Copy the following records word for word, keeping every line as it appears.

- - -

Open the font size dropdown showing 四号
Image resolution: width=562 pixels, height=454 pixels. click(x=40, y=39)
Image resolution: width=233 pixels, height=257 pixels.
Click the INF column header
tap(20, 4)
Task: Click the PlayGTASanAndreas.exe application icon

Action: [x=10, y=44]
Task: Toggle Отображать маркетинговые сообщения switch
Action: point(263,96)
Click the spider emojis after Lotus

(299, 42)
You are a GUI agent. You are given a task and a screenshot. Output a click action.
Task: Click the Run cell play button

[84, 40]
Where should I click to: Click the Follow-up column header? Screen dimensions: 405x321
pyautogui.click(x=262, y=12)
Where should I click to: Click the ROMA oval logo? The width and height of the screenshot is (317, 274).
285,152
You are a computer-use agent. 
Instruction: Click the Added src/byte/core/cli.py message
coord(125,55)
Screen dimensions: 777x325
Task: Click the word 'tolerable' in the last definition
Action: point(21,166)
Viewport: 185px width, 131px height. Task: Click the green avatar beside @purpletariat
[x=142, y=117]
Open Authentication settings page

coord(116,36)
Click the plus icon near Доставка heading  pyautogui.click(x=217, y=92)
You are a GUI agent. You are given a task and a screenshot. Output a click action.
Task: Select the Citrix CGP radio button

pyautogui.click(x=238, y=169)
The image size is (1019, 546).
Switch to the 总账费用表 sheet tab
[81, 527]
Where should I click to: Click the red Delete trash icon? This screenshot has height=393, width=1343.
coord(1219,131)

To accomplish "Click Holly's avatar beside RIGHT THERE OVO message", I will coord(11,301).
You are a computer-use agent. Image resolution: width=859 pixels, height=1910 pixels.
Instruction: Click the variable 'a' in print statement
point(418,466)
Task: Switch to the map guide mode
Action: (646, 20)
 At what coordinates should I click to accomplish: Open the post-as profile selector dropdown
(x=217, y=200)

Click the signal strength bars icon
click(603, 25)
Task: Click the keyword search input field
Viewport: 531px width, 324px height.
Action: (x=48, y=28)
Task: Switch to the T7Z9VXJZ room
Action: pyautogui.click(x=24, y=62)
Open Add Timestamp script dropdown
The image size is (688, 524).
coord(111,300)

- - -

• **PROBLEM SOLUTION**:
Open the font size dropdown showing 四号
Image resolution: width=562 pixels, height=454 pixels. click(x=40, y=39)
Image resolution: width=233 pixels, height=257 pixels.
Click the INF column header
tap(20, 4)
Task: Click the PlayGTASanAndreas.exe application icon

Action: [x=10, y=44]
Task: Toggle Отображать маркетинговые сообщения switch
Action: point(263,96)
Click the spider emojis after Lotus

(299, 42)
You are a GUI agent. You are given a task and a screenshot. Output a click action.
Task: Click the Run cell play button

[84, 40]
Where should I click to: Click the Follow-up column header? Screen dimensions: 405x321
pyautogui.click(x=262, y=12)
Where should I click to: Click the ROMA oval logo? The width and height of the screenshot is (317, 274).
285,152
You are a computer-use agent. 
Instruction: Click the Added src/byte/core/cli.py message
coord(125,55)
Screen dimensions: 777x325
Task: Click the word 'tolerable' in the last definition
Action: point(21,166)
Viewport: 185px width, 131px height. Task: Click the green avatar beside @purpletariat
[x=142, y=117]
Open Authentication settings page

coord(116,36)
Click the plus icon near Доставка heading  pyautogui.click(x=217, y=92)
You are a GUI agent. You are given a task and a screenshot. Output a click action.
Task: Select the Citrix CGP radio button

pyautogui.click(x=238, y=169)
The image size is (1019, 546).
Switch to the 总账费用表 sheet tab
[81, 527]
Where should I click to: Click the red Delete trash icon? This screenshot has height=393, width=1343.
coord(1219,131)

To accomplish "Click Holly's avatar beside RIGHT THERE OVO message", I will coord(11,301).
You are a computer-use agent. Image resolution: width=859 pixels, height=1910 pixels.
Instruction: Click the variable 'a' in print statement
point(418,466)
Task: Switch to the map guide mode
Action: (646, 20)
 At what coordinates should I click to accomplish: Open the post-as profile selector dropdown
(x=217, y=200)

Click the signal strength bars icon
click(603, 25)
Task: Click the keyword search input field
Viewport: 531px width, 324px height.
Action: (x=48, y=28)
Task: Switch to the T7Z9VXJZ room
Action: pyautogui.click(x=24, y=62)
Open Add Timestamp script dropdown
The image size is (688, 524).
coord(111,300)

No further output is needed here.